REPORTS OF an Alfa Romeo Brera being smeared with pasta sauce on the eve of England’s World Cup encounter with Italy prove how closely nations are identified with their cars, at least in the heads of mindless sauce throwers.
It got Driving thinking: what if the England team were composed not of men but of motorcars? What model would be in goal? What models would be in defence? What would the manager be?
Below, we present our World Cup England Motors squad arranged in manager Roy Hodgson’s opening 4-2-3-1 formation. We know what you’re thinking: some of our chosen cars are not strictly English, being manufactured by German and Indian-owned companies. Well, like some accuse FIFA of saying, “rules are made to be broken”. In any case, Mini, Jaguar, Bentley and Rolls-Royce: not English?

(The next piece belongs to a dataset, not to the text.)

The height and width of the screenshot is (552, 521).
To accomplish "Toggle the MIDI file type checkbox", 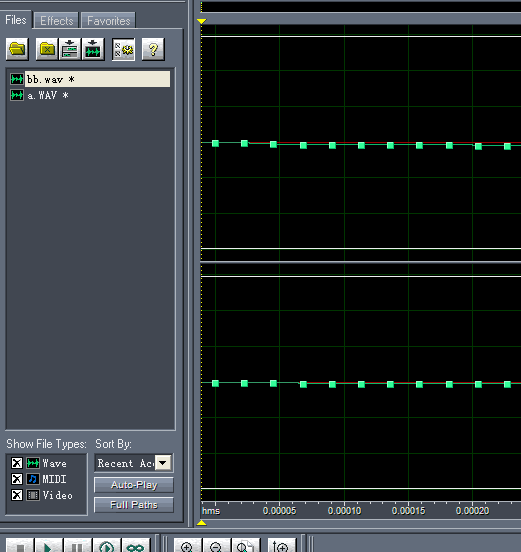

Woy would choke on his cwumpets.
Manager: Rolls-Royce Phantom
Discreet and sophisticated but with just the right amount of flash, the Phantom is a manager our cars can look up to while knowing it is, deep down, cut from the same cloth.
Goalkeeper: Range Rover Sport
A Range Rover would boss its goal and the defenders protecting it, but the Sport has the wings to leap for those crucial saves.
Right-back: Bentley Continental GT Speed coupé
Muscle-bound footie’s favourite can hold the line like no other, and leave it like no other, too, with devastating sprints up the pitch in an all-or nothing, late-goal charge.
Centre-back (Captain): Morgan Aero
Its blend of old-school entitlement and lashings of misplaced confidence are just what the Aero needs to command respect among its fellow divas.
Centre-back: Aston Martin DB9
This young team needs a steadying hand; something like the DB9 that can trace its roots back to the venerable DB7. Solid, masterful and fleet of wheel when the occasion demands.
Left-back: Land Rover Defender
Obvious really, but its name alone shouldn’t be enough to guarantee selection. OK, it is enough to guarantee selection.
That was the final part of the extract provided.